L’automaticité, la quantité, l’immédiate accessibilité et la diffusion instantanée des images, ainsi que la substitution de la surface de l’écran de l’appareil à la très historique et culturelle perspective des viseurs, tout cela suffit déjà à définir un nouveau régime de visibilité qui fait voir autrement et d’autres choses, qui distribue une autre lumière sur le monde.
Les praticiens et usagers de la photo numérique sont de fait toujours engagés dans l’expérience, aussi spontanée soit-elle, d’un rapport numérique au monde. Les protocoles numériques de production des images brisent la succession ordonnée d’étapes, de lieux, et d’états d’images propres aux clichés argentiques: développement-tirage, invisibilité-visibilité des images, extérieur-laboratoire, noir-lumière dans le laboratoire, etc.
Les réseaux par lesquels les images numériques peuvent être instantanément diffusées abolissent radicalement la très lente, lourde et verticale diffusion des images au moyen de l’imprimerie.
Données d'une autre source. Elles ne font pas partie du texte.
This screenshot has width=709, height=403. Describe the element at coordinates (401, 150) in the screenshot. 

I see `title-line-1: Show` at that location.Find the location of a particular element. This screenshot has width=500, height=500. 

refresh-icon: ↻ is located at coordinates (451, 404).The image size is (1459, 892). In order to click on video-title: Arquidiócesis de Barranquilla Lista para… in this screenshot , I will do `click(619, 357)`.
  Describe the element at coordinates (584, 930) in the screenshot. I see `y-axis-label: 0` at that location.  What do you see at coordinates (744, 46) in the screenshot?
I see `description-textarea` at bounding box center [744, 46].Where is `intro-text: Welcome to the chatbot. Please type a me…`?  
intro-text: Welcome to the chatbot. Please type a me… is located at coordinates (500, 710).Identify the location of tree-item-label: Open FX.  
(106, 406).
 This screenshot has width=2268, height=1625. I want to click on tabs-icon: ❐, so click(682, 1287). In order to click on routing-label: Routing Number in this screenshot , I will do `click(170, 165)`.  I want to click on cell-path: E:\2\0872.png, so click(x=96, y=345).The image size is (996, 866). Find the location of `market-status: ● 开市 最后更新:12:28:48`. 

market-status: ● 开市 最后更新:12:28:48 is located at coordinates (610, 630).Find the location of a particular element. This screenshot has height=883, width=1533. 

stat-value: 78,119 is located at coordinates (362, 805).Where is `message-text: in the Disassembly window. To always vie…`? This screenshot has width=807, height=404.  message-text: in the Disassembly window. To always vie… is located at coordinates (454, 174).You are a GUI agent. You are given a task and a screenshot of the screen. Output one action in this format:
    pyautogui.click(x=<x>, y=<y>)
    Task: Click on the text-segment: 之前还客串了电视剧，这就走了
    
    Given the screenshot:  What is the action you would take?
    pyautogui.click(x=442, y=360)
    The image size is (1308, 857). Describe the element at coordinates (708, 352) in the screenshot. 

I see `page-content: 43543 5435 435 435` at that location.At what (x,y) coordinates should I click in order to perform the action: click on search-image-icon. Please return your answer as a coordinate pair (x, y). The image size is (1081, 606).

Surtout, alors que la photo argentique est associée à des valeurs et discours d’arrêt du temps, de fixité des formes, de transparence (Barthes: «Dans l’image, je ne vois que la chose»), d’adhérence aux choses (Barthes: «Le référent adhère»), d’immobilité dans l’archive, mais aussi de vérité, de mémoire et de preuve, la photo numérique, elle, est au contraire associée à un régime totalement différent d’énoncés dans lequel dominent les notions de vitesse, de mobilité, de simultanéité, de flexibilité, de perte d’origine, de mixage, de fausseté, etc.
En somme, ces deux versions de la photo se distinguent en ce que l’une est moderne, et l’autre postmoderne. L’une est accrochée à la croyance en l’essence documentaire de la photo, tandis que l’autre assume son caractère inéluctablement fictionnel. Entre voir et dire, l’une et l’autre ne supportent pas les mêmes formes de savoir. D’un côté, un savoir constatif basé sur des images supposées être documentaires par nature, adhérer aux choses et en transmettre sans distorsion les formes et l’esprit; d’un autre côté, un savoir spéculatif tissé et constitué à partir de séries dynamiques d’images et de données circulant en flux sur les réseaux et entretenant avec les choses des relations toujours variables, à estimer et agencer cas par cas.
Alors que la photo argentique est réputée recéler une vérité par contact, le vrai de la photo numérique ne serait guère qu’un supplément aléatoire, une écume du faux.